# [Task to complete]
Line by line, transcribe the data shown below.

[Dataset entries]
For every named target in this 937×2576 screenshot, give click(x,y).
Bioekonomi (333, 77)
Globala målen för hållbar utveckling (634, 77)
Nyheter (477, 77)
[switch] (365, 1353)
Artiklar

# [Response to this task]
For every named target in this 937×2576 screenshot, give click(x,y).
Bioekonomi (333, 77)
Globala målen för hållbar utveckling (634, 77)
Nyheter (477, 77)
[switch] (365, 1353)
Artiklar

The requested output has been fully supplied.